Is it a K-pop star? Beyoncé? Harry Styles? No — it’s 1000’s of Telfar shopping bags.
Fairly than stage a Latest York Fashion Week show, the brand took a more inclusive approach: it shut down traffic in downtown Brooklyn on Sunday afternoon with its first pop-up shop dedicated to handbags, allowing customers to purchase the viral design in-person.
Telfar Clemens teamed with Rainbow — the nationwide fast-fashion chain — because the pop-up location. The Rainbow on Fulton Street was cleared of each last neon, fishnet legging and cropped corset top to make way for Telfar bags in all sizes and colours — making a literal rainbow of accessories across the shop’s two floors.
Hundreds lined up for the possibility to purchase a maximum of 5 bags of their size and color of alternative. As much as 100 shoppers were allowed in the shop at a time in 10-minute intervals, initiating a sort of Supermarket Sweep frenzy as soon as they crossed the edge. Clemens himself spent the afternoon waving to his fans in line from Rainbow’s upstairs window.
Janice Gooding was amongst those waiting in line within the pouring rain for hours and said it was value it, considering that the event was a “major moment.”
“Just the very fact of even having this in a Rainbow — should you are from a certain area, that’s where you go to your fashion. To have it here is so monumental — it’s for an on a regular basis girl who can also be a cloth girl,” she added.

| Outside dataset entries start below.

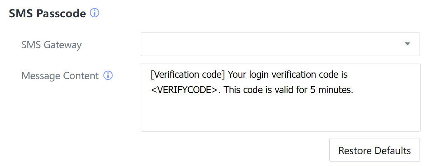Click the Message Content label text
Viewport: 436px width, 166px height.
[60, 76]
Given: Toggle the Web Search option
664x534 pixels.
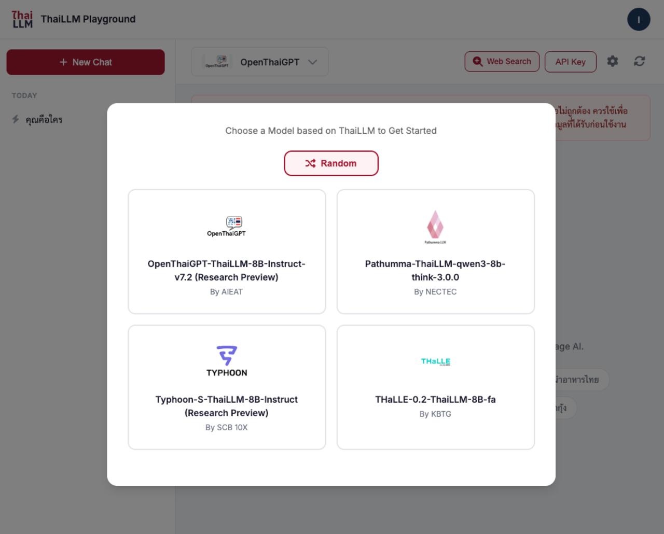Looking at the screenshot, I should (x=502, y=62).
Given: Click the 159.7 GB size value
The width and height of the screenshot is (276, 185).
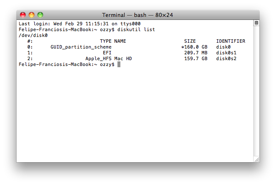Looking at the screenshot, I should (x=195, y=59).
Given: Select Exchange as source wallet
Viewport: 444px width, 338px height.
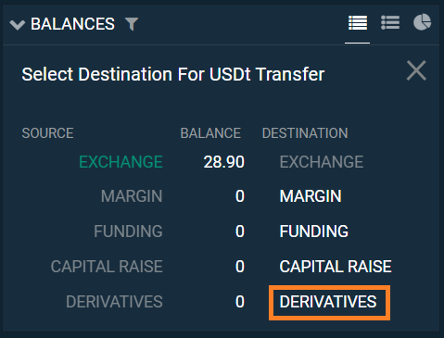Looking at the screenshot, I should (x=121, y=162).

Fellow Telfar-goer Deanna Thomas said she turned up due to what Telfar and Rainbow each mean inside her own community. “I’m a extremely big fan of Telfar, I saw it on Instagram and said, ‘we have now to go’ because it might be hard to get the luggage online.
“Rainbow is something in our neighborhood, people shop here and it’s very inclusive for individuals who live in Latest York. For me this just symbolizes inclusivity. Rainbow is like Fashion Nova nevertheless it’s a [physical] store, so it’s actually very nice,” she said.
Rainbow, founded in 1935, has greater than 1,300 locations across the US and annual sales exceeding $1.5 billion. Each location, nevertheless, has a neighborhood feel that plays to the broader community around it.
Telfar’s employees and friends on the pop-up all wore special collaboration T-shirts celebrating the Rainbow tie-up, but its unclear if that merchandise will change into available on the market.
Next up, Clemens is planning a web based version of the Rainbow bag drop for many who couldn’t make it to Brooklyn, slotted for Sept. 23 on his brand’s website.